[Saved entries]
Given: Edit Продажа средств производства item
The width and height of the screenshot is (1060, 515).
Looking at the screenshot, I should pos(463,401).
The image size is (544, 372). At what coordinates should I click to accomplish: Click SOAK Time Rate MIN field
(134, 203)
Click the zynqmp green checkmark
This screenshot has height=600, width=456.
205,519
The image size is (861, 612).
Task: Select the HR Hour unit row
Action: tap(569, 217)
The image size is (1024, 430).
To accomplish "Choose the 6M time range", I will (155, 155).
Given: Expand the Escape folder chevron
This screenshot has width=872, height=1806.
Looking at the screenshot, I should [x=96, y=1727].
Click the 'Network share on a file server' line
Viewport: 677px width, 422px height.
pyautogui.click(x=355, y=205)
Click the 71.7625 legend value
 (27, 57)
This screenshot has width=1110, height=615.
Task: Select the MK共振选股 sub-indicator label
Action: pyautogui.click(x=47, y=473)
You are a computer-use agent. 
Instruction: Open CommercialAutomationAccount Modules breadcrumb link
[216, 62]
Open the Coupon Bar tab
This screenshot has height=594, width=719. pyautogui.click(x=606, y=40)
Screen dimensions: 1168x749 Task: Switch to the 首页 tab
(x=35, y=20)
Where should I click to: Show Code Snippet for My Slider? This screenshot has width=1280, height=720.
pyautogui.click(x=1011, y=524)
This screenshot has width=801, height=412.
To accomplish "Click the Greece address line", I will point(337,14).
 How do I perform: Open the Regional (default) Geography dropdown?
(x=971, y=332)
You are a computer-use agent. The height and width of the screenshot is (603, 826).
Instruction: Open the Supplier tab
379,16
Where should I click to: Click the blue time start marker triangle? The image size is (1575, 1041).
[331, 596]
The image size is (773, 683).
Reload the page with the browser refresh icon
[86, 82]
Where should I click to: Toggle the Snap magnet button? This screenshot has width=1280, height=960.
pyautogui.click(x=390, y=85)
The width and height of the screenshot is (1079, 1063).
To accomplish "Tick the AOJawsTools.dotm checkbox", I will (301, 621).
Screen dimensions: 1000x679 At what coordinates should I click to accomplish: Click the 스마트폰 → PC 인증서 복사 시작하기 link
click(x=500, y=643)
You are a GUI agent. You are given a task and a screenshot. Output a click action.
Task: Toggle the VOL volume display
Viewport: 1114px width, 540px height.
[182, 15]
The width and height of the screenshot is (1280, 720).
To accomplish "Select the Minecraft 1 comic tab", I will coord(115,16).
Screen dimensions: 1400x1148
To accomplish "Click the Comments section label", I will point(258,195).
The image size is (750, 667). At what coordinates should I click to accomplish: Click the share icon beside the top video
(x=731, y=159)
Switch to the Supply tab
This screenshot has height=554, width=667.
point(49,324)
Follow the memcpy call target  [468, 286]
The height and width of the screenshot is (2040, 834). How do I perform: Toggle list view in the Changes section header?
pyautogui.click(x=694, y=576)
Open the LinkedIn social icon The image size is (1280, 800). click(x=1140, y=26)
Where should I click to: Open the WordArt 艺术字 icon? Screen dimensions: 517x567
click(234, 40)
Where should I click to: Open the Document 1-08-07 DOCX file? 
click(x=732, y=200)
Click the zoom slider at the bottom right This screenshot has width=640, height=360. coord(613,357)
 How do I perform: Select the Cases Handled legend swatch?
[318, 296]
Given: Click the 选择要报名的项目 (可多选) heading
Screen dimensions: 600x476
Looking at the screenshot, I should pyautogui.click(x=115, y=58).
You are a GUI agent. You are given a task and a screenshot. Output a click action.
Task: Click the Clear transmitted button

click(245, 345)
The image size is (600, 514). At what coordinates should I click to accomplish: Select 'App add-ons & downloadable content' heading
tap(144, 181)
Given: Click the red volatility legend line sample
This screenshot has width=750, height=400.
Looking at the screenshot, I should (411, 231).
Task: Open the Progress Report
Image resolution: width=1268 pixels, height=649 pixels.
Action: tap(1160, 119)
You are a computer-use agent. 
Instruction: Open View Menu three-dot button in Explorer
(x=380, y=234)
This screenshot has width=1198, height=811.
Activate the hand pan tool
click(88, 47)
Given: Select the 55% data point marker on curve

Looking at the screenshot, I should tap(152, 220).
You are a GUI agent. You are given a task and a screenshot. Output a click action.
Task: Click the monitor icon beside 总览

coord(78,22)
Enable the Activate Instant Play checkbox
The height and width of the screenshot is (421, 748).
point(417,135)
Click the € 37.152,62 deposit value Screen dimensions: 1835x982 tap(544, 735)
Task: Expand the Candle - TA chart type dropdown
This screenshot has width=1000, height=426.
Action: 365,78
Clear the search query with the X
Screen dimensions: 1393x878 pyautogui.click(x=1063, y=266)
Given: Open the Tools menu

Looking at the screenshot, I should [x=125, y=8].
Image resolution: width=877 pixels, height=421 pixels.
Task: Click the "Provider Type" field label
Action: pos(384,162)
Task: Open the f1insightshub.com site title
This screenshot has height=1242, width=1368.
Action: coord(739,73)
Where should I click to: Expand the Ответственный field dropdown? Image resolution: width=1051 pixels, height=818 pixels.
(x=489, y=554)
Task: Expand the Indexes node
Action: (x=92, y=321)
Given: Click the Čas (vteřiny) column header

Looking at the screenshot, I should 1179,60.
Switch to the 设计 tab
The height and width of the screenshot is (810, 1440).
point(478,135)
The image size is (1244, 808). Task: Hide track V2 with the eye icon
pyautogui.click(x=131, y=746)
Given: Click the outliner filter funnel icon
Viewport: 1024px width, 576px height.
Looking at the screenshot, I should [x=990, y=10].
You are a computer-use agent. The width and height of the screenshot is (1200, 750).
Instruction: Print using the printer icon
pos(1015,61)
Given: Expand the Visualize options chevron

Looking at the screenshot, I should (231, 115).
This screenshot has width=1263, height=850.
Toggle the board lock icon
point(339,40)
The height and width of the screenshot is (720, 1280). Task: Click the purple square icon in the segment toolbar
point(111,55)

* [What you should do]
All that is wanted is a faithful reproduction of the line above with "Task: Expand the Candle", the line with "Switch to the 设计 tab", and every line in between.

* [Task response]
Task: Expand the Candle - TA chart type dropdown
This screenshot has width=1000, height=426.
Action: 365,78
Clear the search query with the X
Screen dimensions: 1393x878 pyautogui.click(x=1063, y=266)
Given: Open the Tools menu

Looking at the screenshot, I should [x=125, y=8].
Image resolution: width=877 pixels, height=421 pixels.
Task: Click the "Provider Type" field label
Action: pos(384,162)
Task: Open the f1insightshub.com site title
This screenshot has height=1242, width=1368.
Action: coord(739,73)
Where should I click to: Expand the Ответственный field dropdown? Image resolution: width=1051 pixels, height=818 pixels.
(x=489, y=554)
Task: Expand the Indexes node
Action: (x=92, y=321)
Given: Click the Čas (vteřiny) column header

Looking at the screenshot, I should 1179,60.
Switch to the 设计 tab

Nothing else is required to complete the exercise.